I peered up at him. “Can we go home?” I asked.
He nodded, guiding me out of there. He didn’t leave my side once, and I was grateful to be steered to his car waiting in the back.
The second we all climbed in, I snuggled against him and tried to calm Emily.
Rubbing her back and shushing her with little reassurances that she would be okay seemed to help, but she wouldn’t let go of my shirt.
Her tiny hand remained clutched on the fabric like it was a lifeline.
“Did they hurt you?” he asked as we rode through the night.
I shook my head. “Didn’t even touch me other than to push me to walk faster. He didn’t touch the twins, either.” As we rode back, I gave him a replay of what happened, from the second the driver’s door was opened to the moment I saw him at that building.
He listened without interrupting, and by the end of my explanation, we were back at his building. The parking garage convinced me that I was safe again. That I was home and no longer at risk of anyone capturing me or the twins. But the relief was short-lived.
We headed up, carrying the twins. They’d fallen asleep on the ride, but I knew that might not last.
On the ride up in the elevator, Roman texted on his phone then gave me all his attention.
The intense gaze he gave me showed his worries. How deeply this had impacted him with fear and anger and urgency.

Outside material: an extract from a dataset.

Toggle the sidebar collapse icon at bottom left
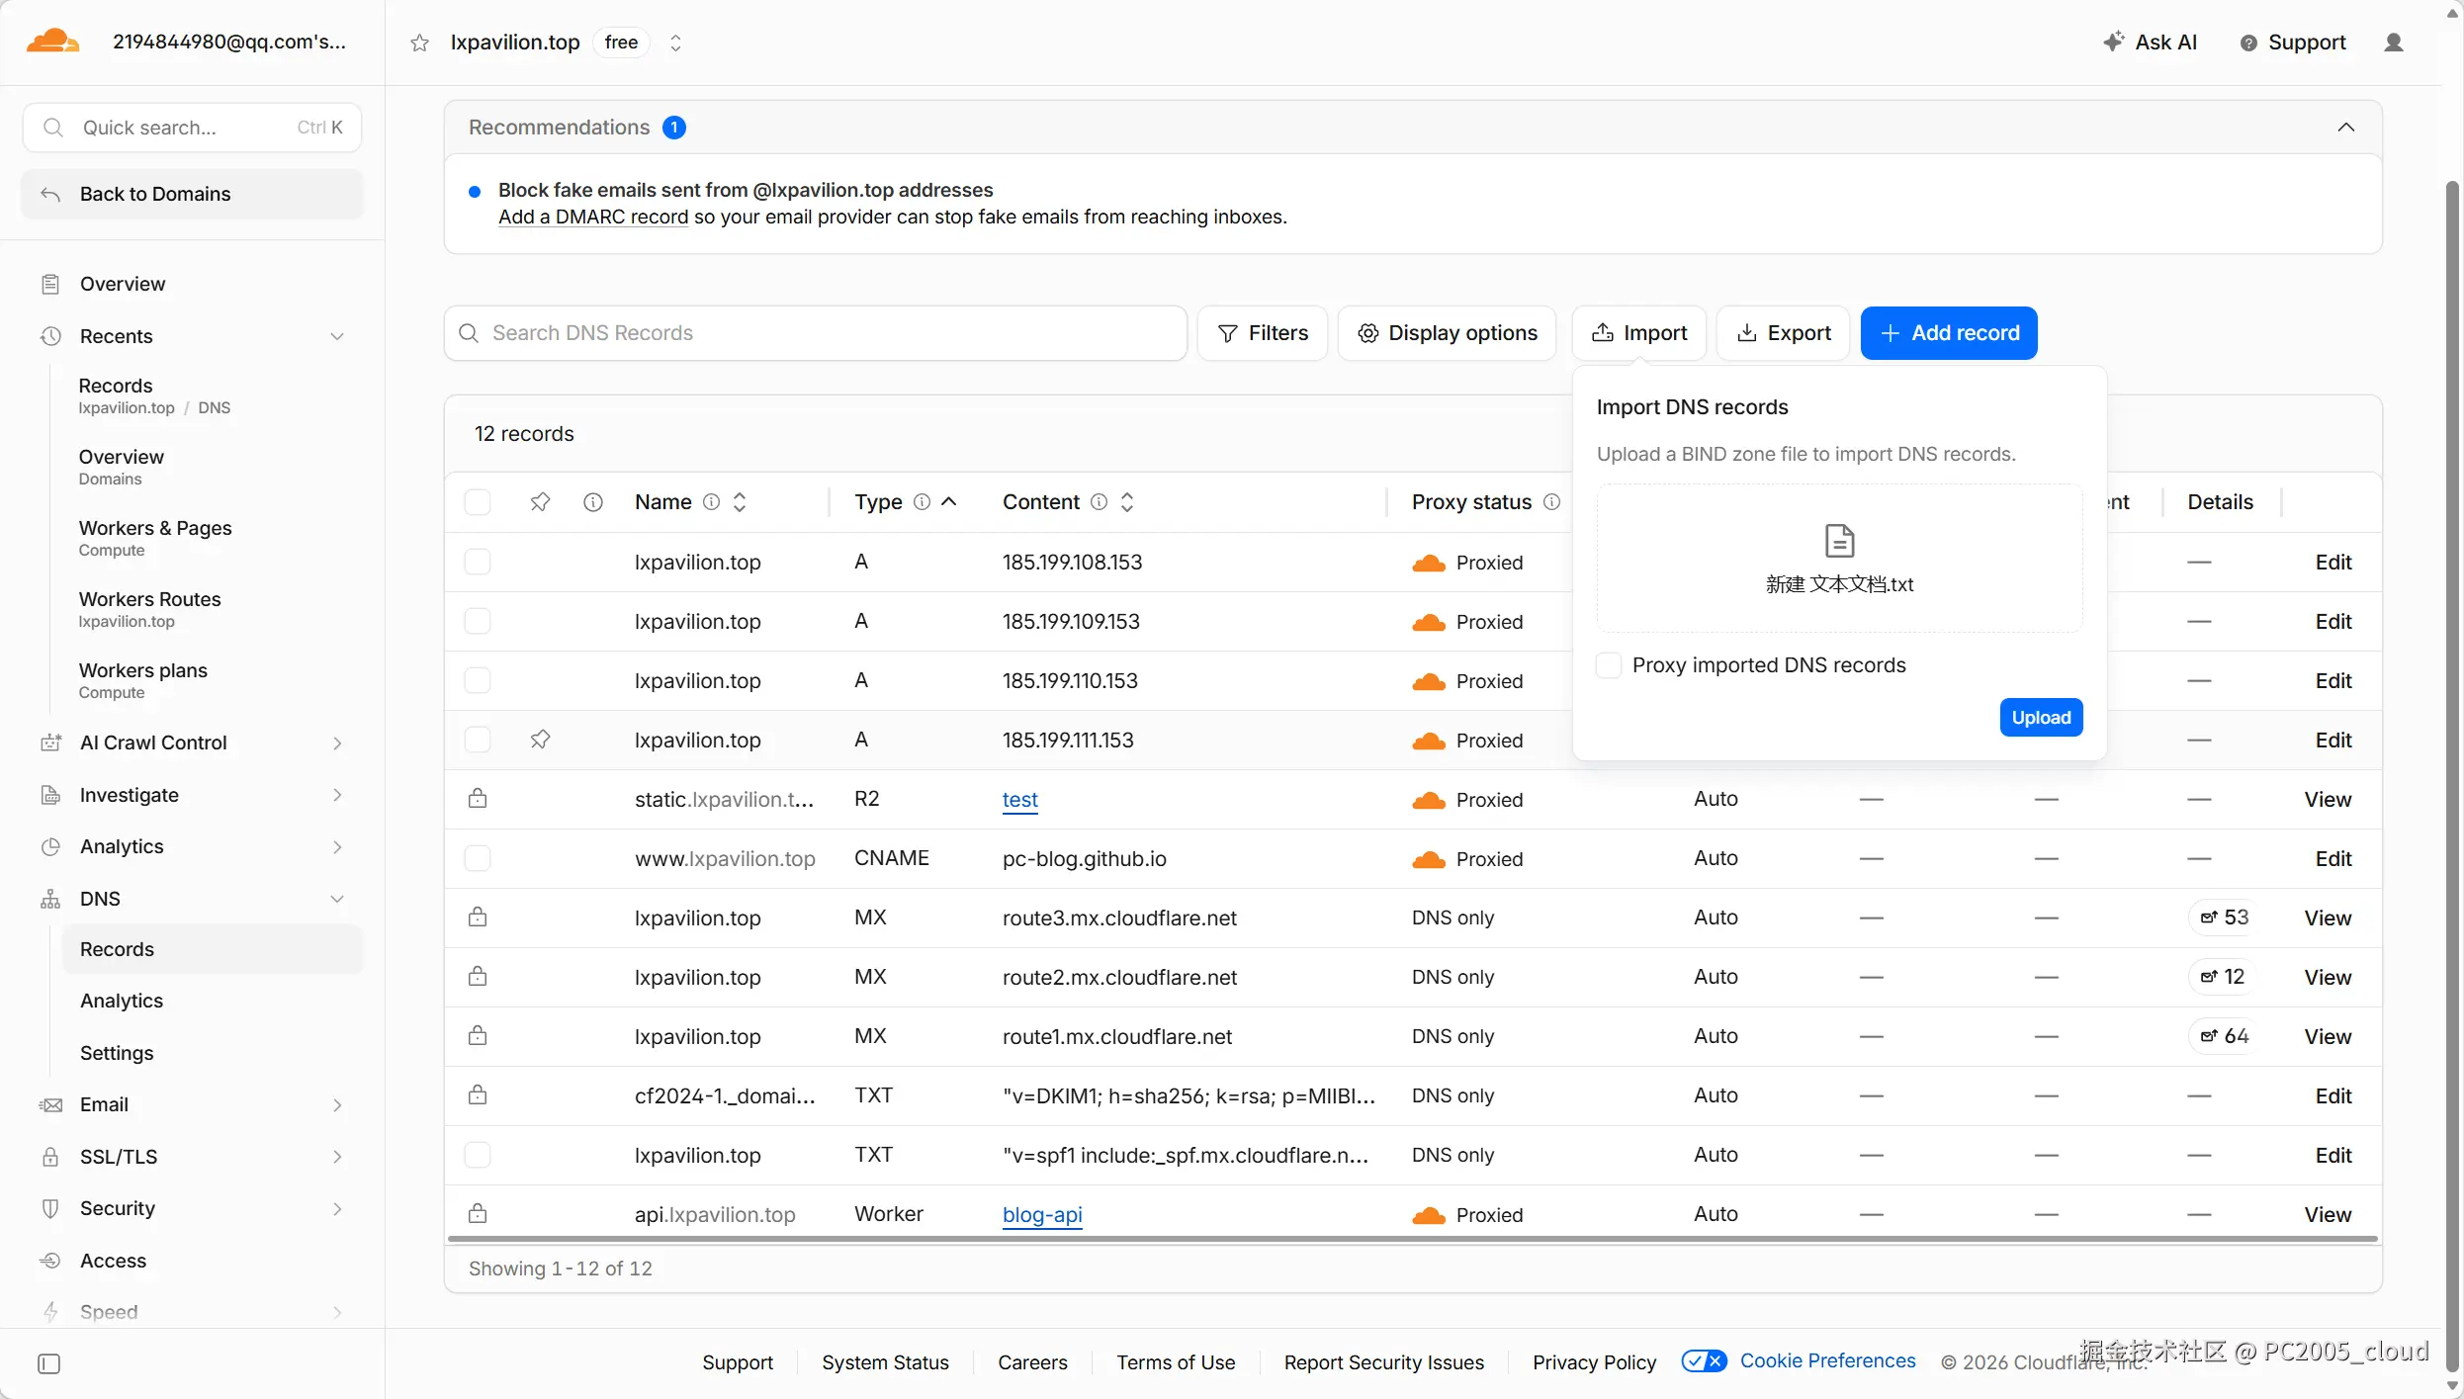 point(48,1364)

Walking into his penthouse, the silence between us stretched and lingered into an uncomfortable pressure.
“Maybe we can put them down since they’re asleep,” he said as we carried them toward the nursery.
“Maybe,” I agreed. “But in your room? I think… I think I’ll only feel calmer if I can see them and hear them and…”
He nodded, not challenging me about it.
We laid them in the crib as gently as possible. When they didn’t wake, he took my hand and led me to the bed. He sat on the edge closest to the crib they shared. And as he guided me to sit on his lap, I lowered my gaze and caved to his request.
For a long while, we simply sat there. Breathing. Just being. Slowly coming down from the rush of danger and action I never wanted to face.
It was foolhardy of me to ever assume I wouldn’t, though, and with that sobering fact smacked into my conscience, I gave up trying to hold it together. Tears slipped from my eyes, slow and hot at first.
“It will be okay,” he said, rubbing his hand on my back as he tucked me close, letting me stain his shirt with my tears.
You don’t know that.
You can’t know that.
He couldn’t, because he didn’t know what I did. He wasn’t aware of my past and my connection with the men who’d snatched me right off the street with his children.
And with a sharp pang in my heart and a hefty dose of anxiety ruling my mind, I had to admit that the time had come to fully trust him with my identity. I had to confide in him that I feared who I was would continue to be a risk to the precious babies sleeping in the crib mere feet away.